— UNTERSUCHTER TEXT —
***

Es ist natürlich wahr. Man kann an Gemeinschaft auch kaputtgehen. Man kann verletzt werden, man kann vor lauter Liebe und Sahnetorte erdrückt werden, man kann im entscheidenden Moment alleingelassen werden.
Doch das ist für mich ein Zeichen, dass mit der Gemeinde etwas nicht in Ordnung ist, und lange noch nicht der Beweis dafür, dass man Christsein auch alleine leben könnte.
Man kann es nicht.
Wo Menschen durch die Gnade und Liebe Gottes gerufen werden, da werden sie hineingerufen in die Communio sanctorum, in die Gemeinschaft der Heiligen, sind Glied am Leib. So ein Körperteil, ist allein nicht lebensfähig. -
Für Paulus ist ein weiterer Gedanke wichtig: In Korinth, dieser Hafen-Stadt in Griechenland war die christliche Gemeinde ein Spiegelbild der schillernden Gesellschaft, die es da zu bestaunen gab. Da gab es Reiche und Arme, Herren und Sklaven, da gab es Menschen aus aller Herren Länder, denn so hat man in Erdkunde gelernt. Berge trennen und Meere verbinden.
Und da kam es manchmal vor, in Korinth, dass sich die Gemeinde zum gemeinsamen Essen traf und die Reichen, die nicht so lange arbeiten mussten, fingen schon einmal genüsslich an, und als die Hafenarbeiter kamen, die vielleicht Sklaven waren, die Ausgang hatten, war alles aufgefuttert.
Was ist das für eine Gemeinschaft? Und Paulus sagt es klipp und klar. Kein Club, ein Leib. Und da zählt keiner mehr und ein anderer weniger. Wir gehören zusammen. Und jeder ist gleich wertvolles Glied am Leib.
Kneifen Sie sich doch einmal in Ihr rechtes Bein. Nein bitte, nicht in das ihres Nachbarn. In Ihres. Sie werden merken, was Sie sich auch schon so gedacht haben. Es tut weh.
So ein Pferdekuss tut weh. Doch wenn ein Organ des Körpers krank ist, dann ist es für den ganzen Körper gefährlich. Wenn ein Glied krankt, dann ist das Ganze in Gefahr.
Wenn ein Glied leidet, so leiden alle Glieder mit. Empfinden wir so? Spüren wir bei diesem Satz nicht, dass wir vom Individualismus, vom Denken: „Was geht’s mich an?“ geprägt, getränkt, wie die Einmachgurken von der Brühe.
Wenn ein Glied leidet, so leiden die anderen mit. Das ist nicht Mitleid, sondern Mitleiden. Mitgehen, mitkümmern, fragen, beten, hoffen.

***

— BEREITGESTELLTE ANGABEN —
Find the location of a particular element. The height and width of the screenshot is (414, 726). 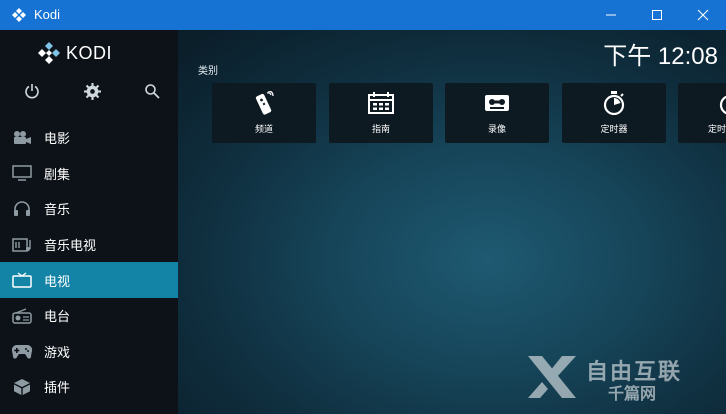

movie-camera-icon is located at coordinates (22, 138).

***

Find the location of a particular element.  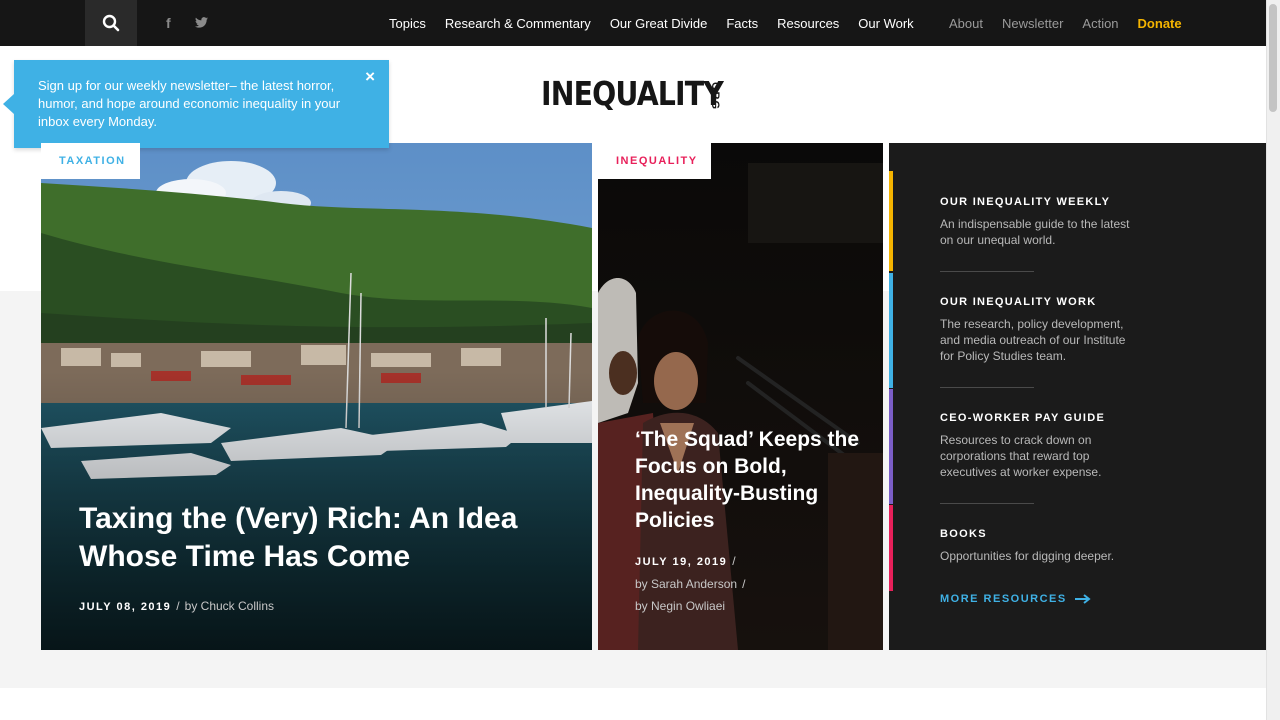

***

— AUFGABE A —
Was war laut dem Text über die christliche Gemeinschaft geschehen, als die Hafenarbeiter in Korinth zum gemeinsamen Essen kamen?
— AUFGABE B —
Geben Sie den Abschnitt des Textes über die christliche Gemeinschaft von „Wo Menschen durch“ bis „und Meere verbinden.“ wortgetreu wieder.

— ANTWORT A —
Es war bereits alles aufgefuttert.

— ANTWORT B —
Wo Menschen durch die Gnade und Liebe Gottes gerufen werden, da werden sie hineingerufen in die Communio sanctorum, in die Gemeinschaft der Heiligen, sind Glied am Leib. So ein Körperteil, ist allein nicht lebensfähig. -
Für Paulus ist ein weiterer Gedanke wichtig: In Korinth, dieser Hafen-Stadt in Griechenland war die christliche Gemeinde ein Spiegelbild der schillernden Gesellschaft, die es da zu bestaunen gab. Da gab es Reiche und Arme, Herren und Sklaven, da gab es Menschen aus aller Herren Länder, denn so hat man in Erdkunde gelernt. Berge trennen und Meere verbinden.